While you may not like the texture of frozen milk after it has thawed, you can safely defrost any type of milk, according to the California Dairy Council. Skim or low-fat varieties of milk will fare better when defrosting due to the separation of the fat that occurs. Whole milk contains more fat, so the degree of separation of its components is greater.
Remove the frozen milk from the freezer within three months for best results.
Place the container of milk in the refrigerator to thaw. Leave it to thaw for approximately 24 hours.
Shake the milk before pouring to encourage the original texture. It will likely have a grainy texture after thawing due to separation.
Cold Water Thawing
Fill a sink or large container with cold water from the tap.
Submerge the container of frozen milk in the container of cold water to thaw.
Set a timer for 30 minutes.

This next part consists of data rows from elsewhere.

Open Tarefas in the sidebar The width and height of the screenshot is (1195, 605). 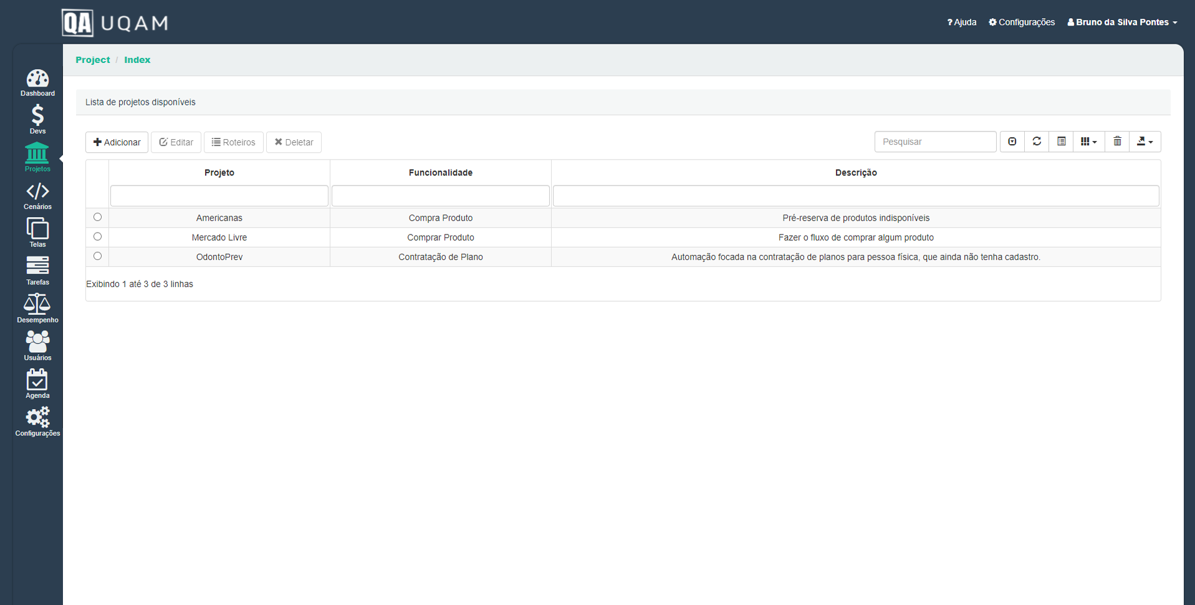click(x=37, y=271)
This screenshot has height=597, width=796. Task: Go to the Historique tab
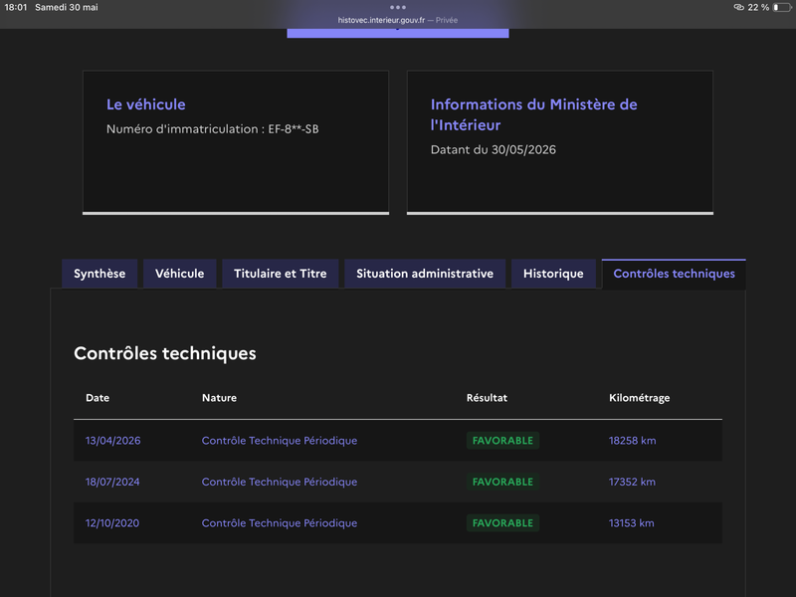click(553, 274)
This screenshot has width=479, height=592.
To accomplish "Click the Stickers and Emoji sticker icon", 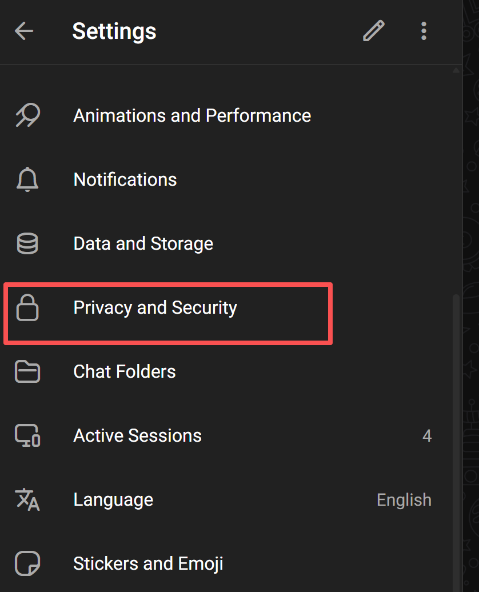I will pyautogui.click(x=27, y=564).
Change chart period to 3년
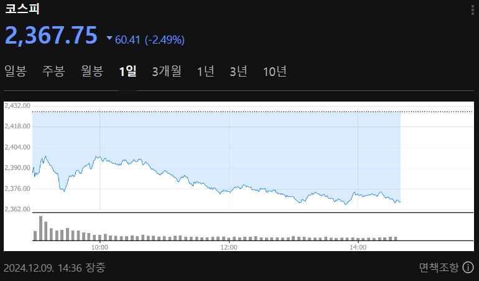The width and height of the screenshot is (479, 281). 238,72
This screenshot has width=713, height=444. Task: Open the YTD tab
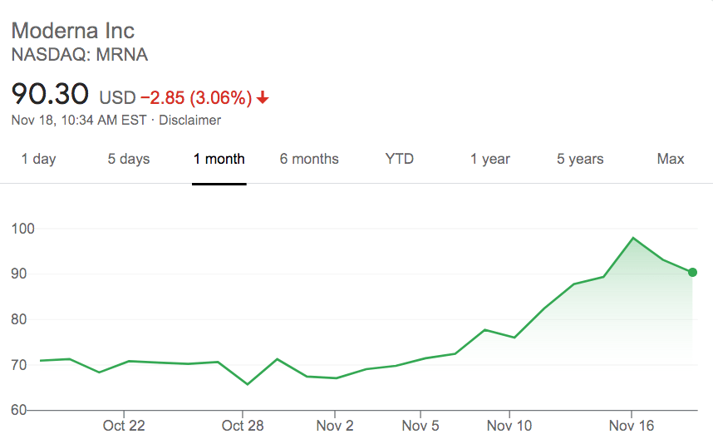pyautogui.click(x=400, y=159)
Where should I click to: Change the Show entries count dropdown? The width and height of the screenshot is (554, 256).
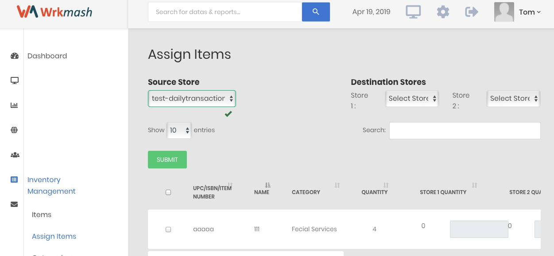(179, 130)
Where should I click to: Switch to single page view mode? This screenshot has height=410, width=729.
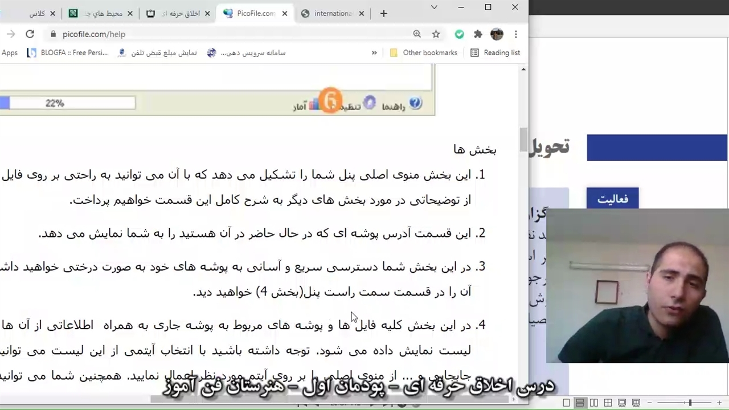[566, 403]

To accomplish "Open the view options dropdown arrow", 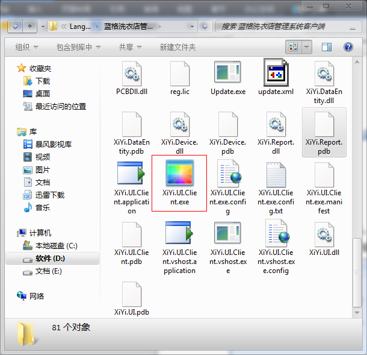I will pyautogui.click(x=307, y=47).
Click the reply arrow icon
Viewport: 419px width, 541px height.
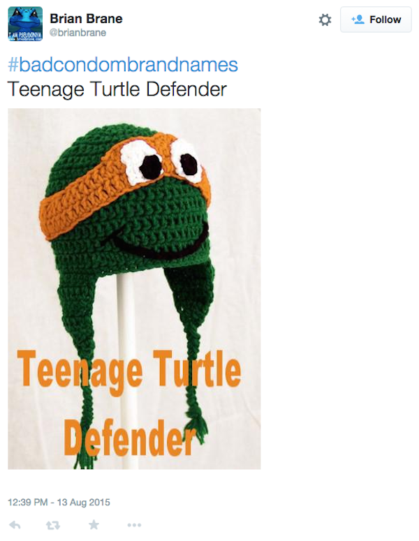[x=15, y=525]
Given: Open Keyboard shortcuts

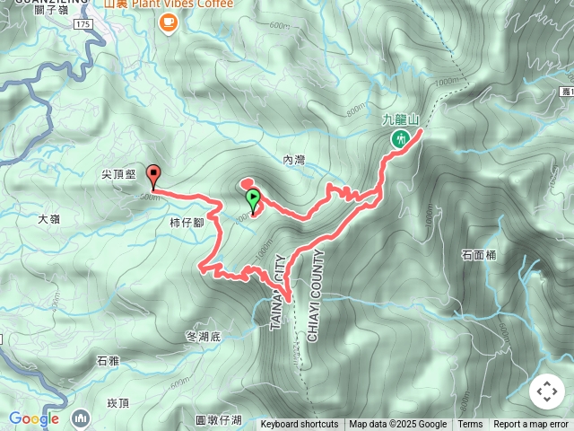Looking at the screenshot, I should click(x=300, y=425).
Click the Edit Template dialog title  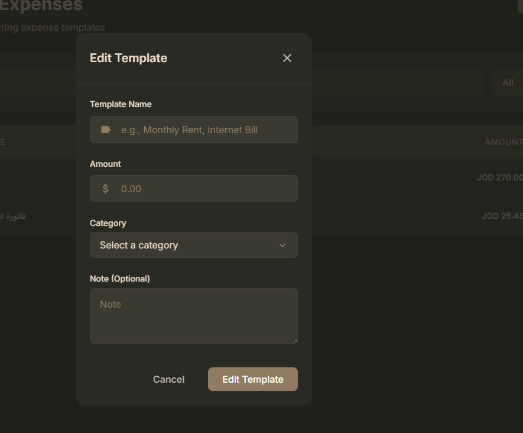(128, 58)
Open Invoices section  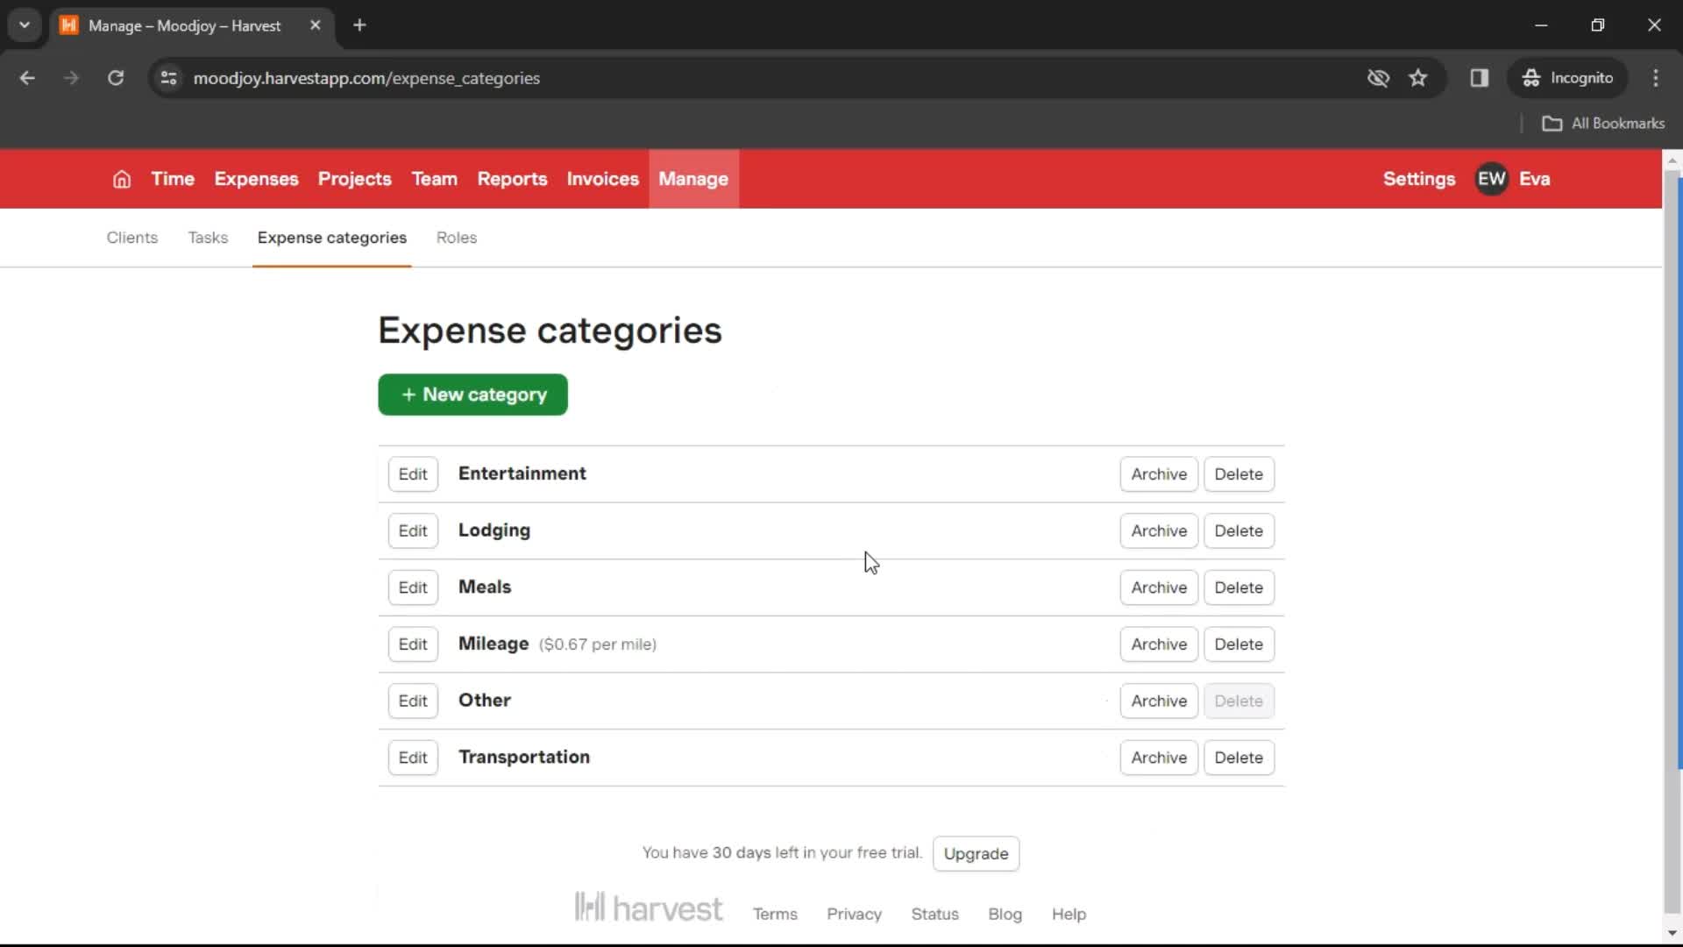click(x=602, y=178)
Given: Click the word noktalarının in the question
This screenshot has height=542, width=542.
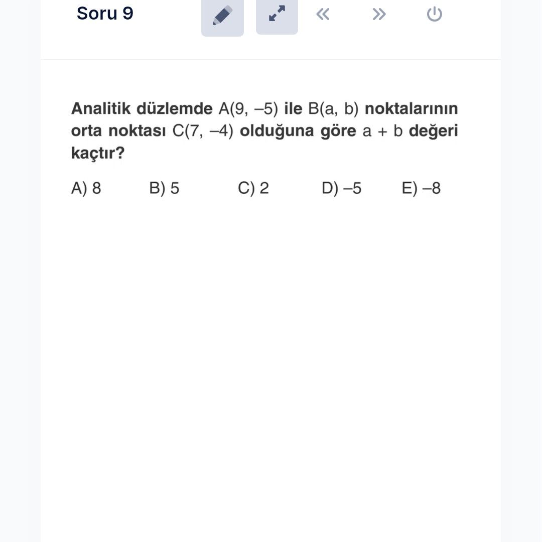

Allow the milk to thaw until the timer finishes. Press on the sides of the container to see if the frozen milk is breaking up and thawing. Drain or pour out the water and replace it with fresh cold water.
Reset the timer for another 30 minutes and check the milk when the timer finishes. If the milk has changed to mostly liquid form, shake it, pour out what you need and place the rest into the refrigerator. If not, change the water and set the timer for 30 minute intervals until the milk reaches a point where you can pour it. Shake and store in the refrigerator.
You may prefer using previously frozen milk for cooking or baking instead of drinking due to texture and possible flavor changes that resulted from freezing.
According to the Virginia Department of Health, placing the frozen milk in the refrigerator is the safest way to thaw it.
You can also beat the milk with an electric mixer in an attempt to restore its original texture.
Don't place the milk in a sink full of cold water to thaw and leave it indefinitely, because you may forget it's there. If the milk thaws and slightly warms, the warmer temperature could encourage harmful bacterial growth.